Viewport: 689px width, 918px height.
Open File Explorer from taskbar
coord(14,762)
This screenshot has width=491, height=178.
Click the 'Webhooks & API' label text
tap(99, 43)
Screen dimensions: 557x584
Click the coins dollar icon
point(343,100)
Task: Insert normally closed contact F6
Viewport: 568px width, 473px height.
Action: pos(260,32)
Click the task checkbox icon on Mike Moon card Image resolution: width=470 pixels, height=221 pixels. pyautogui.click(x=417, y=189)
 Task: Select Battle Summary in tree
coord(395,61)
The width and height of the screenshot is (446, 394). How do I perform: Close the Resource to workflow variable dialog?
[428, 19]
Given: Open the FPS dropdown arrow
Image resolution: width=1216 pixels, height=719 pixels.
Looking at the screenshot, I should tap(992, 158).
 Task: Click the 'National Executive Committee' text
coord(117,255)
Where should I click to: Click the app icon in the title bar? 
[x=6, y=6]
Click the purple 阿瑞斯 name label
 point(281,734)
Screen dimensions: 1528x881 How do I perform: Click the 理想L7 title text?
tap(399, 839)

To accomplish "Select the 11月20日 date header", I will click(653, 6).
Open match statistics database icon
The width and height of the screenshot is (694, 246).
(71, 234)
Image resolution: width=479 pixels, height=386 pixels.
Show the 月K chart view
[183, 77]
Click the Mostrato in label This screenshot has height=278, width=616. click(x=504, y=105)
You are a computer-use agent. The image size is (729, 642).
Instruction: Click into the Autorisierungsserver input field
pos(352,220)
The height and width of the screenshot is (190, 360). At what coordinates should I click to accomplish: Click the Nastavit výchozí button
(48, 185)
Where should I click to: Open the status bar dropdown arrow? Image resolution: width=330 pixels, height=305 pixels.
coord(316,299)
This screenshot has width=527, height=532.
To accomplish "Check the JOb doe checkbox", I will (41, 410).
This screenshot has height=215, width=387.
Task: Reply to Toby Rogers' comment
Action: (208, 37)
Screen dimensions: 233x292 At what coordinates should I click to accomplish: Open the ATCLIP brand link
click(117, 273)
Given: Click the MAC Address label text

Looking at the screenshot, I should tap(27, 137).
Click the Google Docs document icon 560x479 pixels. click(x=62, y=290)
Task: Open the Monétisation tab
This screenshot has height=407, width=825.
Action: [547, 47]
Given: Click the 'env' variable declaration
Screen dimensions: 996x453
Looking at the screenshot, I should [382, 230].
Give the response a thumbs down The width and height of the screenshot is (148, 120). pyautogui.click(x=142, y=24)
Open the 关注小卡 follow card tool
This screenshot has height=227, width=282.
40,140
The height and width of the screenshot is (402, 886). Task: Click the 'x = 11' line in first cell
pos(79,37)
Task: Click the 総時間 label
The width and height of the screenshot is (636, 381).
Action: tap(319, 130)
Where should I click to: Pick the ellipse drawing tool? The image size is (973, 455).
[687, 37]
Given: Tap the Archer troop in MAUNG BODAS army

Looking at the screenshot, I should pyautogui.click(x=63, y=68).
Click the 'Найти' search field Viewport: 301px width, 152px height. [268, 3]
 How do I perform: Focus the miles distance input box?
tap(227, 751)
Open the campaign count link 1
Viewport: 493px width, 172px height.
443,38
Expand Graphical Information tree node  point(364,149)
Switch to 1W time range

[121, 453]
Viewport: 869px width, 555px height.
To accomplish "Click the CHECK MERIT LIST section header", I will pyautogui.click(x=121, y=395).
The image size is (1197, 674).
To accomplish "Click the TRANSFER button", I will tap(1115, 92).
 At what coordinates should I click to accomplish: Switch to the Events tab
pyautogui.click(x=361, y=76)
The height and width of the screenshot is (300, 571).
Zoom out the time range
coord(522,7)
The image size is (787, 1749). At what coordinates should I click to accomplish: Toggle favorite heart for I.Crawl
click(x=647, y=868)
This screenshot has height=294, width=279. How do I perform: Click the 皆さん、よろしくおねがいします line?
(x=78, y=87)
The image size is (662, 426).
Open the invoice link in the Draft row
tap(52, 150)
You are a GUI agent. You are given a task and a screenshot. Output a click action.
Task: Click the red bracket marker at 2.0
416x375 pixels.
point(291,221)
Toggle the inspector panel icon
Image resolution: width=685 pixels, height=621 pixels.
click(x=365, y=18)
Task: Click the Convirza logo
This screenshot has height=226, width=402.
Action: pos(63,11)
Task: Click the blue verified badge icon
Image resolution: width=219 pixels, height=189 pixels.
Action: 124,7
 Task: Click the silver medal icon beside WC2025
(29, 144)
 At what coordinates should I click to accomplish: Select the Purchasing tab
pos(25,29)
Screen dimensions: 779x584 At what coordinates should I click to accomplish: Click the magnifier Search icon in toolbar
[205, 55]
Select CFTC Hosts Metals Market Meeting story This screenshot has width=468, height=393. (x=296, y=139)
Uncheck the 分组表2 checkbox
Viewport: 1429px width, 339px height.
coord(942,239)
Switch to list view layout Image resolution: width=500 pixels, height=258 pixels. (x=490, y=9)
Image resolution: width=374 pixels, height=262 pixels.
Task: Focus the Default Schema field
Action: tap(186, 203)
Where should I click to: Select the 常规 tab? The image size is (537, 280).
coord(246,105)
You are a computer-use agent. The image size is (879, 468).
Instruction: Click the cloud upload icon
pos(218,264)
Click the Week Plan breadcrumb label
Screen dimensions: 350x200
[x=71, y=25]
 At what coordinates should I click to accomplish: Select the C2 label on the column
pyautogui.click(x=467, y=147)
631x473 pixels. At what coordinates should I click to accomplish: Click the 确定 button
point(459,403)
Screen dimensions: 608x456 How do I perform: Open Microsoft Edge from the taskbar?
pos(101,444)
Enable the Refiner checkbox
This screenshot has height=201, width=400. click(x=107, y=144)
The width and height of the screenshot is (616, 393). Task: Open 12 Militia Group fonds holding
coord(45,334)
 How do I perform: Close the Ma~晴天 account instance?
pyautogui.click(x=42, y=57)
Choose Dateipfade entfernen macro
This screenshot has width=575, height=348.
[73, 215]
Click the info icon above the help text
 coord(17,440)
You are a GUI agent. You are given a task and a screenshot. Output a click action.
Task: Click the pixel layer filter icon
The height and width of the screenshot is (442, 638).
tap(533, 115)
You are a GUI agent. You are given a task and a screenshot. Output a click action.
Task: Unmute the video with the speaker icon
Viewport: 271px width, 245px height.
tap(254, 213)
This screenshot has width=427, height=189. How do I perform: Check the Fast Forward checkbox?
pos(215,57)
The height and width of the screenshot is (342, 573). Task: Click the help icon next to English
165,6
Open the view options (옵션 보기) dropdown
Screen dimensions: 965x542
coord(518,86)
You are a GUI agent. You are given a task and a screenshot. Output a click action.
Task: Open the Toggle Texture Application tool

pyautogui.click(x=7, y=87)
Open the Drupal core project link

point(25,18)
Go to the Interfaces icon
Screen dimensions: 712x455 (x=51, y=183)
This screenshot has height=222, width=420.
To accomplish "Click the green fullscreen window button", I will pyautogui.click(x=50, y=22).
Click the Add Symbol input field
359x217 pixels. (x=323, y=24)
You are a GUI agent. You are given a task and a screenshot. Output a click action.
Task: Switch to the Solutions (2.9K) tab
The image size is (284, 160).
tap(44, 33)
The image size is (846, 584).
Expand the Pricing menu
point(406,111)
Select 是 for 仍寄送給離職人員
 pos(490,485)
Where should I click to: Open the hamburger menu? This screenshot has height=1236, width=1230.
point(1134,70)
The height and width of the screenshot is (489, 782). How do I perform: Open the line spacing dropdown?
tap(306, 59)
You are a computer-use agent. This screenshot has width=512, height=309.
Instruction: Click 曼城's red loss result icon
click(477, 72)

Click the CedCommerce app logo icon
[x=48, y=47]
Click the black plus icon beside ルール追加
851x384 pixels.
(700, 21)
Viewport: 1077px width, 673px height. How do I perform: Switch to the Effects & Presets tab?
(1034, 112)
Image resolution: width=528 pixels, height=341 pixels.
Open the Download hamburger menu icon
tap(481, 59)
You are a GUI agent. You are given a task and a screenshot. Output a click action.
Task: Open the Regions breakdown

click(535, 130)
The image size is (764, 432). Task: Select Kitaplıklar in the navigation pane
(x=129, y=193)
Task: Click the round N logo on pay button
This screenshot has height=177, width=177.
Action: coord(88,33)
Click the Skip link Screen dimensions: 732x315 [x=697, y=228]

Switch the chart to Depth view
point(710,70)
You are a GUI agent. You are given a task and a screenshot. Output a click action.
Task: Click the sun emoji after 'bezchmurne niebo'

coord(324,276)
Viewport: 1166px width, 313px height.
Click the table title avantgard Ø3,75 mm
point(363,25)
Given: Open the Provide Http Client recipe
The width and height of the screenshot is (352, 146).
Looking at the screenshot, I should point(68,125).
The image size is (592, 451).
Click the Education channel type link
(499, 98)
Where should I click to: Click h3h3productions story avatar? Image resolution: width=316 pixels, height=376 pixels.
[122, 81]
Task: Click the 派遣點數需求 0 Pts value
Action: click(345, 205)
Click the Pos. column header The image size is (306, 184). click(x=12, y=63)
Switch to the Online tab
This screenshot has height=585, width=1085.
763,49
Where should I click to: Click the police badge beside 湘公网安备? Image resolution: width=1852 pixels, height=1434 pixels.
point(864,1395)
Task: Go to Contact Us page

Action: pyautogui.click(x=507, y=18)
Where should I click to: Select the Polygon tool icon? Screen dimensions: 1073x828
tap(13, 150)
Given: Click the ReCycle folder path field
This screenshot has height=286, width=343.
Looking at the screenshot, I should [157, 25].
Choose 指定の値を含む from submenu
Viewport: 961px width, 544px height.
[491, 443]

→ **What this task involves**: Please report the number of lines in the data that include the word "card", and add no other text.

→ **Written reply**: 2